Rewrite the lines from the one containing "This screenshot has width=444, height=201." through the one containing "How do I perform: Click", swapping "orange" for "red" and keeping everything else unchanged. Return only those lines and omit the pictures.

[Start Data to process]

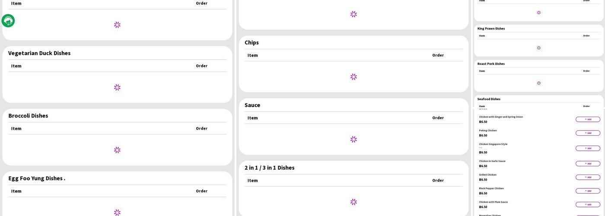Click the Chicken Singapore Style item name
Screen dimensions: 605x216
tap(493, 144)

[End Data to process]
[Start Data to process]

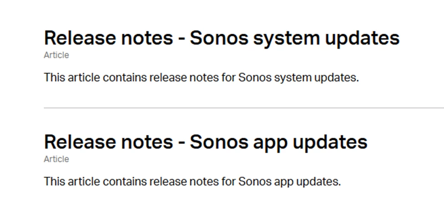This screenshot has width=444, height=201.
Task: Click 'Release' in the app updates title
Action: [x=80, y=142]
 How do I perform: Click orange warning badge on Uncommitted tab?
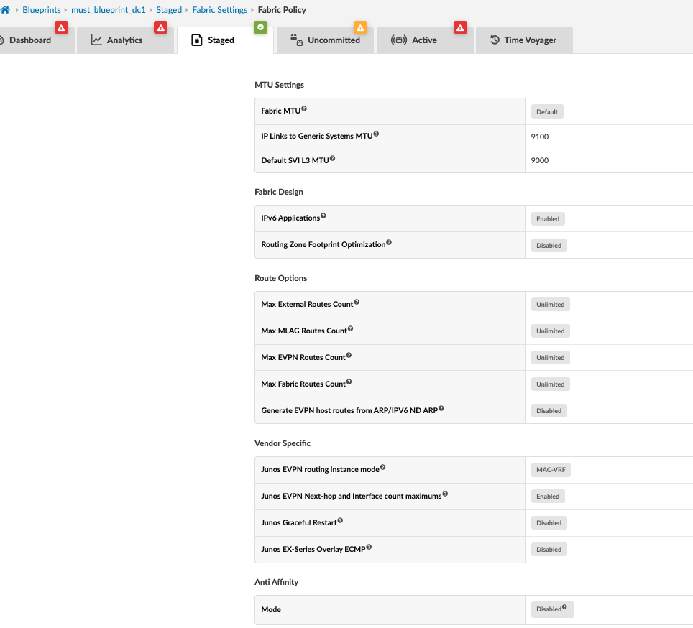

[End Data to process]
[Start Data to process]

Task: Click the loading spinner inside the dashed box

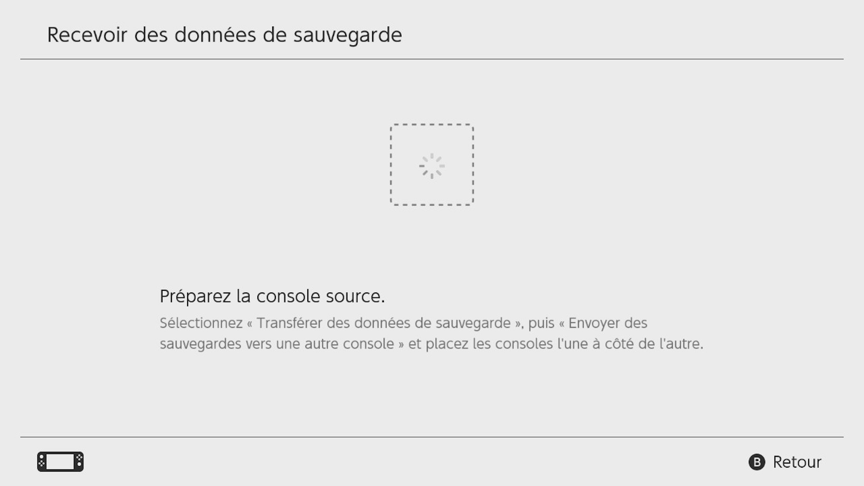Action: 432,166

[End Data to process]

▶ **Task result**:
This screenshot has width=444, height=201.
Task: Click 'Release' in the app updates title
Action: [x=80, y=142]
 How do I perform: Click red warning badge on Uncommitted tab?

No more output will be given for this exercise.